--- START ---

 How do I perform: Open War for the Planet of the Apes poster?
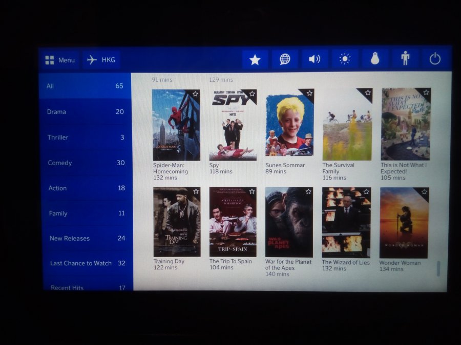coord(289,222)
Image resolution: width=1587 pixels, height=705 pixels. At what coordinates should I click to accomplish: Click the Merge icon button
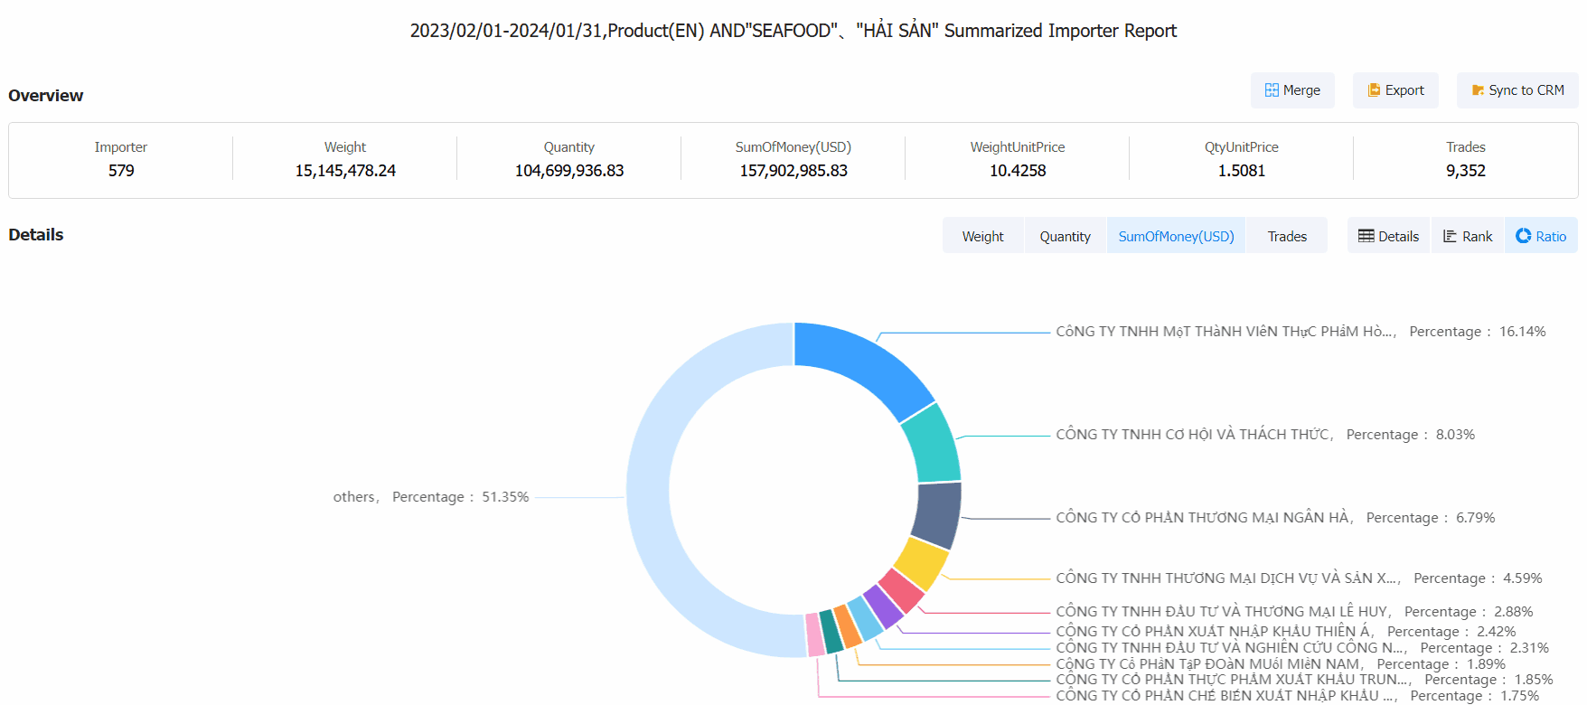[x=1272, y=90]
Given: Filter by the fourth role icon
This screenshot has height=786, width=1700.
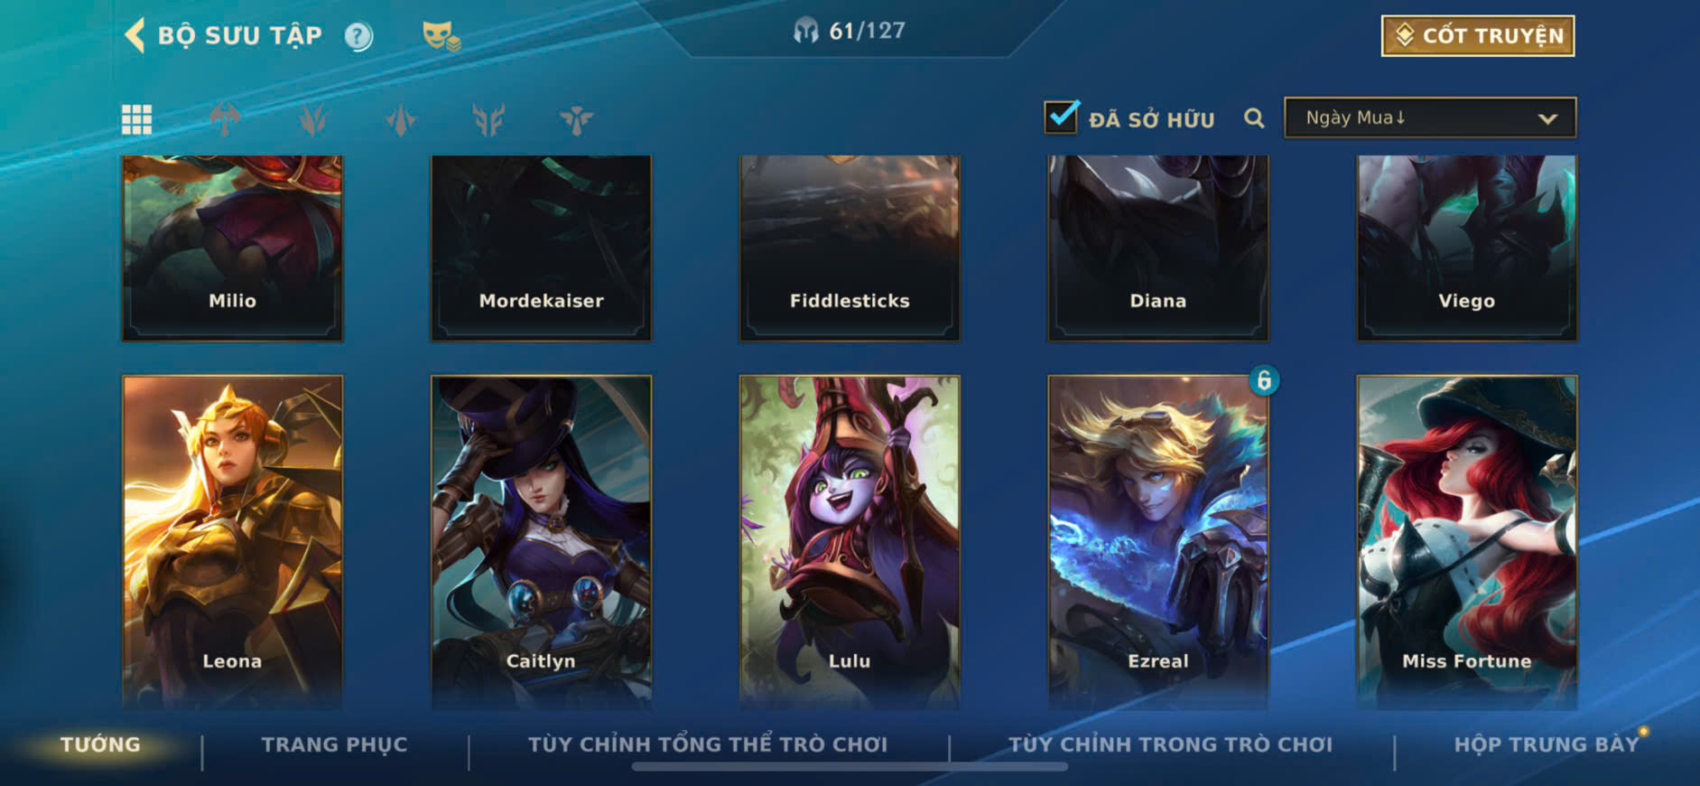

--- END ---

Reproduce, word for word, every line from the one that contains "Given: Filter by the fourth role icon" to the end of the data, including both ends; omit all pictures.

▸ **Task response**
Given: Filter by the fourth role icon
This screenshot has height=786, width=1700.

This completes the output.